Twenty-three groups and individuals will take part in the public hearing about the subsea cable system designed to bring 500 megawatts of hydroelectricity into Nova Scotia, including some dissenting voices.

Those on the list will have standing as regulators to examine the cost of building the Maritime Link to connect to the Muskrat Falls hydroelectric project.

"We're just the voice of the citizen," said Todd McDonald, one of five people who started the Lower Power Rates Alliance.

McDonald, an energy consultant for eight years, said he doesn't buy Emera's argument that the Maritime Link can be built without ratepayers paying more than $1.50 a month extra on their power bills from 2018 to 2023.

He said that only equals out to $9 million per year.

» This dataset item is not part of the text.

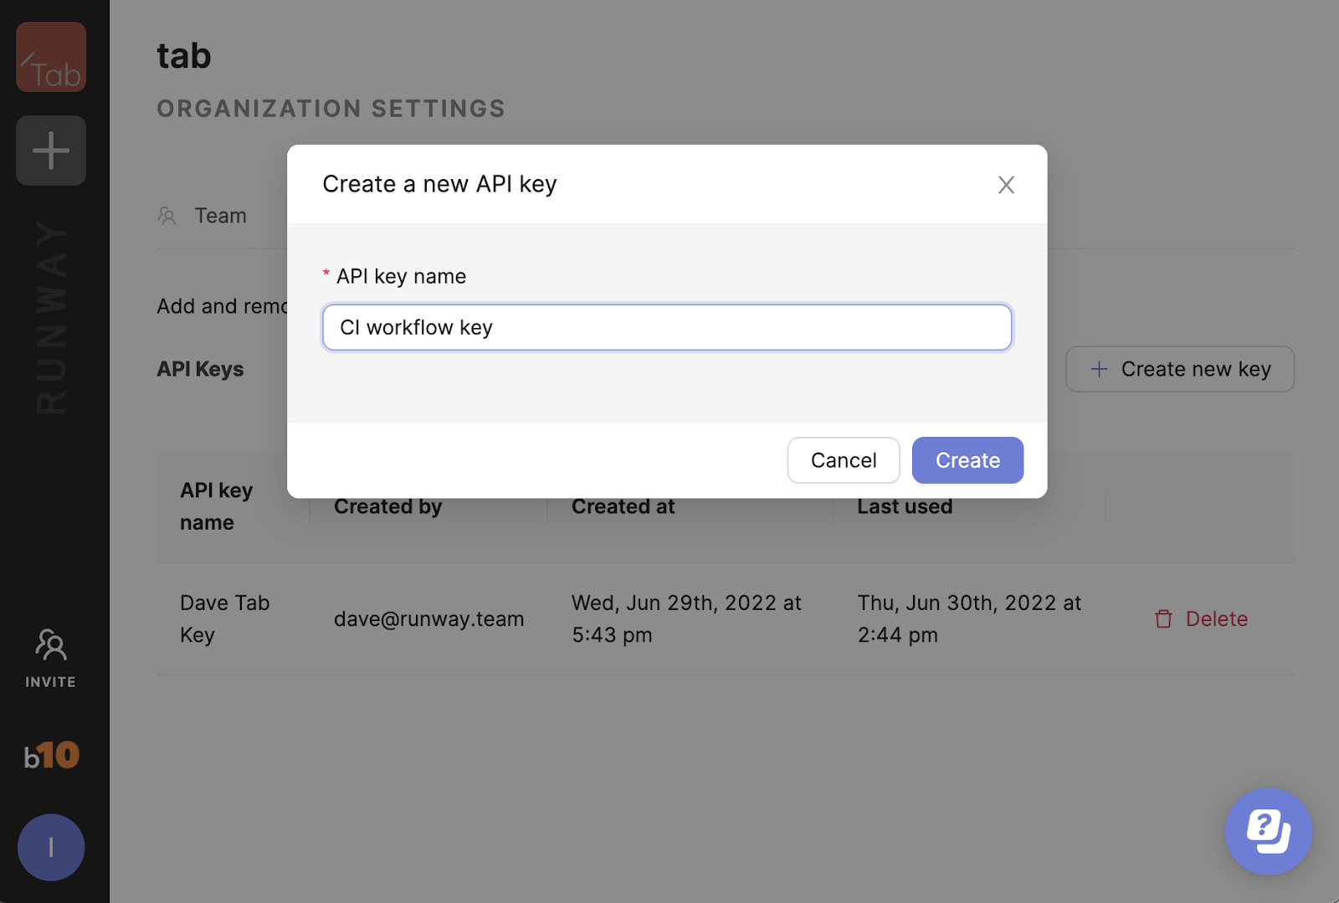Click the red trash Delete icon
This screenshot has width=1339, height=903.
coord(1163,619)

The project will cost $1.5 billion.

"It doesn't add up and when we get into the thousands of pages of documents there are just very different facts on what is being filed versus what is being said in public," McDonald said.

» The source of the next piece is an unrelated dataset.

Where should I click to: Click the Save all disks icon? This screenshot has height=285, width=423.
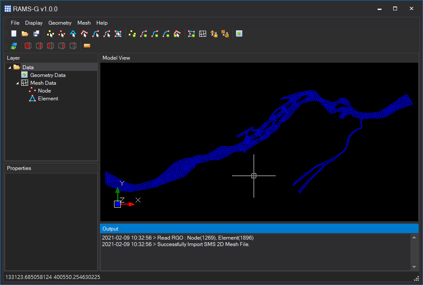tap(36, 34)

An environmental group and an Inuit group from Labrador will take also part in the hearing, along with Nova Scotia's three political parties and consumer and small business advocates.

Al Dominie said he will attend on behalf of a handful of municipal electric utilities around the province.

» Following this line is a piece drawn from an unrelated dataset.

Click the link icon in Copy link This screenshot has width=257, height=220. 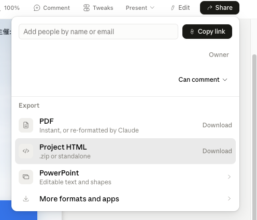point(192,32)
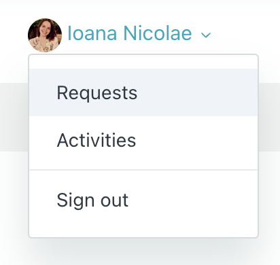Screen dimensions: 280x265
Task: Toggle the down-chevron beside Ioana Nicolae
Action: tap(206, 35)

"We have an open mind, our position will become clearer as the evidence comes forward," he said.

Hydro-Quebec said it does not plan to attend.

Over the next few months Emera will be asked to respond in writing to hundreds of questions aimed at finding out if Muskrat Falls offers the cheapest green power for the next 35 years.

The 180-kilometre cable could see as much as 40 per cent of the electricity from the 824-megawatt project in Newfoundland and Labrador moved to Cape Breton. It's the largest investment Emera Inc. has ever made.

Muskrat Falls is expected to produce power by late 2017.